I've posted here previously on the positive impact newborn genomic screening will have on rare disease diagnosis rates. There are many pilot programs currently in progress globally, so it is a matter of when, not if, universal newborn genomic screening will be widely implemented.
In many ways, the UK has led the charge driving Whole Genome Sequencing (WGS) into mainstream healthcare through Genomics England, and they now have a newborn screening pilot program (the Generation Study).
https://www.genomicsengland.co.uk/initiatives/newborns
The US has had the BabySeq project going for a while which has already had some great outcomes.
https://www.genomes2people.org/research/babyseq/
And I'm happy to say we're not behind the curve for once here in Oz.
https://genomics4newborns.sydney.edu.au/
https://www.australiangenomics.org.au/projects/genomic-screening-consortium-for-australian-newborns-genscan/
These projects are carrying out much of the essential foundational work, such as health economics and addressing the myriad ELSI (Ethical, Legal, & Social Issues), that is necessary to enable funding and implementation.

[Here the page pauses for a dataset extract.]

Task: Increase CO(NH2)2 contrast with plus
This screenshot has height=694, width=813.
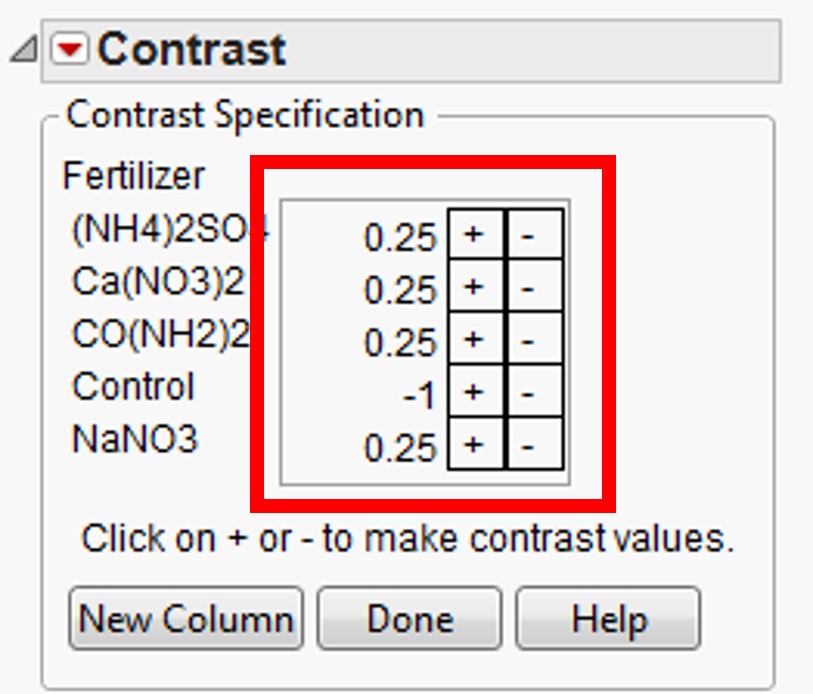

So how does all this drive the market for rare disease drugs?
Well, many rare diseases are genetic disorders. For example, Rett and Phelan-McDermid Syndromes are caused by alterations to the MECP2 and SHANK3 genes, respectively (with mutations in these genes being inclusion criteria for clinical trials). Currently, many of these diseases are underdiagnosed because of equity of access issues or variable clinical presentation resulting in a years-long diagnostic odyssey which may or may not resolve in an accurate diagnosis.
With the advent of newborn genomic screening, in principle every child born with an alteration in one of these genes will be identified at birth, significantly increasing diagnostic rates and allowing children to be moved on to drug at the therapeutically optimal time.
This is all part of a seismic shift that is occurring healthcare known as precision medicine.